Merke: "Hätte die Natur vorhersehbare Algorithmen verwendet, die zufällige Mutation bei der Vervielfachung von DNA verhindern, wäre der Planet vermutlich immer noch in einem Stadium von höchst optimierten Einzellern."

Berliner haben die Hoffnung aufgegeben

Nützlich dagegen wäre es gewesen, wenn Algorithmen jene minderbegabten Mehrzeller, die nahe Berlin einen funktionstüchtigen Flughafen zu errichten suchen, rechtzeitig in die richtige Spur gesetzt hätten. Haben sie aber nicht.
Ein Anlass für Moritz von Uslar, in der Wochenzeitung DIE ZEIT zu fragen, warum das Desaster im Vorfeld der Wahlen zum Berliner Abgeordnetenhaus kaum eine Rolle spielt.
Wann wird er fertig? Der Flughafen BER Berlin Brandenburg im März 2016
Wann wird er fertig? Der Flughafen BER Berlin Brandenburg im März 2016© dpa/Revierfoto
Zwar bleibt von Uslar die Antwort schuldig, nicht aber folgende Beobachtung:
"Bei der Berliner Bevölkerung ist, was den Eröffnungstermin des Flughafens angeht, in den letzten Jahren ein erstaunlicher Gleichmut, eine schöne, weil tendenziell unagressive und amüsierte Nonchalance eingetreten: Man glaubt schlicht nicht mehr, dass der Flughafen in absehbarer Zeit eröffnet – genauer: Es macht mittlerweile mehr Spaß, über diesen seit Jahren immer wieder neu nicht eröffneten Flughafen Witze zu reißen, anstatt sich ernsthaft auf immer wieder neu angekündigte Eröffnungstermine einzustellen."
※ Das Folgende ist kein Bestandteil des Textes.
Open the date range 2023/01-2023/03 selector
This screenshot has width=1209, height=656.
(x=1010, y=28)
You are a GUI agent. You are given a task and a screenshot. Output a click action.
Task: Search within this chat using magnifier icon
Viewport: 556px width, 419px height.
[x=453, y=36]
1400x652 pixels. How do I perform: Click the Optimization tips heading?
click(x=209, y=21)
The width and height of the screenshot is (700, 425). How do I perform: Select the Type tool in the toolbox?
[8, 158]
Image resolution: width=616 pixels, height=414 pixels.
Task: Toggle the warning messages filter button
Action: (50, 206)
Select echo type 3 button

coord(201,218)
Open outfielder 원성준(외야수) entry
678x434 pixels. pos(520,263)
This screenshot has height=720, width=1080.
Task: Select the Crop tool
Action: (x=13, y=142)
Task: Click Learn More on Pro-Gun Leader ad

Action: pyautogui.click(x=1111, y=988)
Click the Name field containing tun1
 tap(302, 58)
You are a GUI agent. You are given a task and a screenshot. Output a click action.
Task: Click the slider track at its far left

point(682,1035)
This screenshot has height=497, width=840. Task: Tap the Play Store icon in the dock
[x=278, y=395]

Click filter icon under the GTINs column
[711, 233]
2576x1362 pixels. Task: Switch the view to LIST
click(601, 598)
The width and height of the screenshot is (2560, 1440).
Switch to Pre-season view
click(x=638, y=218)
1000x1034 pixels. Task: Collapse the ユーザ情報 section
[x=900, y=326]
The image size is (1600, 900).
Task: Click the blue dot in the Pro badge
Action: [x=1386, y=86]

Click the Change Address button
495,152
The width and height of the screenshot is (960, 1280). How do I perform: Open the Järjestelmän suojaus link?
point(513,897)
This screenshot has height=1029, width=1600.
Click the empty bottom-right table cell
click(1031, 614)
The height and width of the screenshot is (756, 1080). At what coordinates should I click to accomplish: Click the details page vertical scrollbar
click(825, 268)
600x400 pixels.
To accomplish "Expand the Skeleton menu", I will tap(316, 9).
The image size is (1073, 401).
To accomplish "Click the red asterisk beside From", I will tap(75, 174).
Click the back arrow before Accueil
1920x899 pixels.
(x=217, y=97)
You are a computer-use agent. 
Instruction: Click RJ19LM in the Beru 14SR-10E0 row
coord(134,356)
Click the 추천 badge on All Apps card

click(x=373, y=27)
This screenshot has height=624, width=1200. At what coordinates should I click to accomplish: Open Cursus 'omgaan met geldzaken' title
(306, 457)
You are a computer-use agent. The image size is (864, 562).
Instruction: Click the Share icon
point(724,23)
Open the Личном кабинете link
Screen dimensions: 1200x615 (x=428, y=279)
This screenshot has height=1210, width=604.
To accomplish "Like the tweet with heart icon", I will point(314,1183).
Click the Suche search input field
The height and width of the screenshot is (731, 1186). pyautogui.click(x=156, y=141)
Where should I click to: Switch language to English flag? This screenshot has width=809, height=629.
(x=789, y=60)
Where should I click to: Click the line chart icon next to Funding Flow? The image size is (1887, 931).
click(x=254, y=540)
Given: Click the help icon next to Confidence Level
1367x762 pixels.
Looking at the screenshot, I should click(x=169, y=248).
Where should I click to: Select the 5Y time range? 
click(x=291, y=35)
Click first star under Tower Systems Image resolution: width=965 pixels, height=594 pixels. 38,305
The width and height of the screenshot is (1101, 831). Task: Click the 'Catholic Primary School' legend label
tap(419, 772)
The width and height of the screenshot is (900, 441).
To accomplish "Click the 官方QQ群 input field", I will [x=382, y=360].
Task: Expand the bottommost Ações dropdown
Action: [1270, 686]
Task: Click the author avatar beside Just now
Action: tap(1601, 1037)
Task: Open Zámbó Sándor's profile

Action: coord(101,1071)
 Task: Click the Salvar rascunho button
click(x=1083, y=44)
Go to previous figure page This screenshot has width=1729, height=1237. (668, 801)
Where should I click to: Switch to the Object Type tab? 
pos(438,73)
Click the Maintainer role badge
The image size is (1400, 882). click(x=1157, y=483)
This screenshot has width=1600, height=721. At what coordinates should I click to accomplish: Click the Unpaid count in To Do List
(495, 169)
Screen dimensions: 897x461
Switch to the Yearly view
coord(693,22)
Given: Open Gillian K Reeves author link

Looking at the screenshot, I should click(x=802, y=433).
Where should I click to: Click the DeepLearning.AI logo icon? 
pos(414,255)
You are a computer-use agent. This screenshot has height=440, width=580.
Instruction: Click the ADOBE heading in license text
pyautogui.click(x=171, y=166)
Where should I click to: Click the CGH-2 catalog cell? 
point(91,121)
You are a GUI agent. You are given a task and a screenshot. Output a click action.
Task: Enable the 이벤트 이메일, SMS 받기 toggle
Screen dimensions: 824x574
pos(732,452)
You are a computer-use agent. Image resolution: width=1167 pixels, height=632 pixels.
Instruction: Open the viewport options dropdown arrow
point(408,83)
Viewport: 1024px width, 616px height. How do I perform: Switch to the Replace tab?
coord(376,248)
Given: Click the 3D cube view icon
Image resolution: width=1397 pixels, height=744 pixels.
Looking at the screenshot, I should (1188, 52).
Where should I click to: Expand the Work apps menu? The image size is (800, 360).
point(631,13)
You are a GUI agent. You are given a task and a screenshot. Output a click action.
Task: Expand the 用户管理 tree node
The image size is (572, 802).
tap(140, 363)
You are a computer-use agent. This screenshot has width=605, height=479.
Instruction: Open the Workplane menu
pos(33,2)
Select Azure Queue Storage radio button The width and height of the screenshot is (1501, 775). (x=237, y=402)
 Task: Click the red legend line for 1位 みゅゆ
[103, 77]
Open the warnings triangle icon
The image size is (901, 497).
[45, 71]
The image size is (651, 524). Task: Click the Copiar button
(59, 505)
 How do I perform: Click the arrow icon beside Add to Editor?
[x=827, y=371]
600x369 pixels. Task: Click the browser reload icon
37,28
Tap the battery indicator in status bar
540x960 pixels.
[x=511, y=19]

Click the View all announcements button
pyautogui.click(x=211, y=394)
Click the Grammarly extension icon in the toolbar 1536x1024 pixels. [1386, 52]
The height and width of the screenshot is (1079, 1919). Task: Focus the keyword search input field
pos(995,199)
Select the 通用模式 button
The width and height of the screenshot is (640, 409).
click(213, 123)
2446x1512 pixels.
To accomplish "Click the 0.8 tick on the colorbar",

Oliver Stone: Clinton so gefährlich wie Trump

Über den US-amerikanischen Wahlkampf führt DIE ZEIT ein Gespräch mit dem Regisseur Oliver Stone – und der knöpft sich Hillary Clinton vor:
"Clinton wird amerikanische Präsidentin werden, weil Trump schlichtweg zu extrem ist. (…) Dennoch halte ich Clinton für genauso gefährlich. Sie ist eine Kriegerin. Und sie scheint keinerlei kritische Selbstwahrnehmung zu haben, was die Kriege angeht, die sie unterstützt hat."
Wir fürchten, Stone könnte recht behalten. -
Über jene eminente Frage, die in der FRANKFURTER ALLGEMEINEN ZEITUNG Überschrift wurde, grübeln Sie nun bitte selbst nach. Sie lautet:
"Gibt es Menschenwürde ohne Champagner?"